Three items sit on my desk. My laptop, currently running simulations of a dream I'm constructing for Bella. The oxblood vial of my new compound. And a cephalopodian arrangement of wires, leads, and sensors. The second two items don't officially exist.

I try to focus on the computer, on my life's work. My study. Which has become almost entirely my study of Bella.

The dream is innocuous enough. She dines at a beautiful restaurant with a man who adores her. He has eyes like mine, hair like mine, a body like mine, but he's not me. He can't be me, because Bella has no memory of me to recall in her dream state. We've never met. All I have are interviews performed by other doctors, her medical history, and my machine. That plate of one-way glass remains as impenetrable as a lead shield.

My hands tremble and my eyes flicker, once again, to my latest creations—the vial and the device. Unethical. Immoral. Wrong.

But I so very much want her to dream of me.
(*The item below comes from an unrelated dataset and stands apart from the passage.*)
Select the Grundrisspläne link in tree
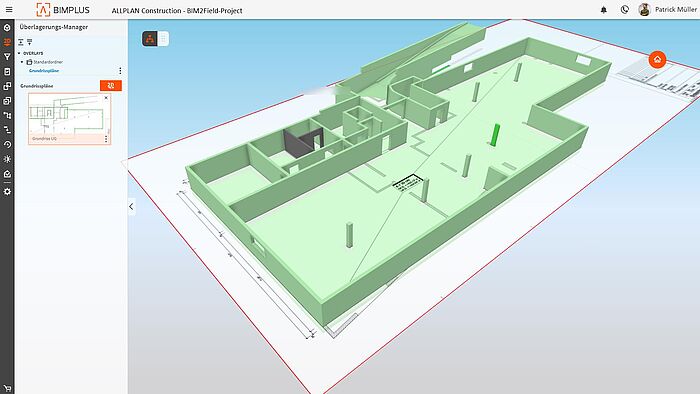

The simulation program beeps, signaling completion. I tsk and shake my head. The computer model suggests a level 3 electrical impulse on lead 6 to trigger a feeling of warmth and satiation after her meal. I know that Bella will need at least a level 5 impulse. Something within her psyche resists those emotions—it took me months to perfect the dancing dream.

I make my notes for the evening, and planned updates for the simulation program. The red vial burns an afterimage into my peripheral vision; I see it everywhere I look. When I pick it up, it feels like much more than a few grams. The unrequited has its own gravity.

I put the vial in my pocket. I'll keep reminding myself I can never use it. It's only a matter of time until I cave.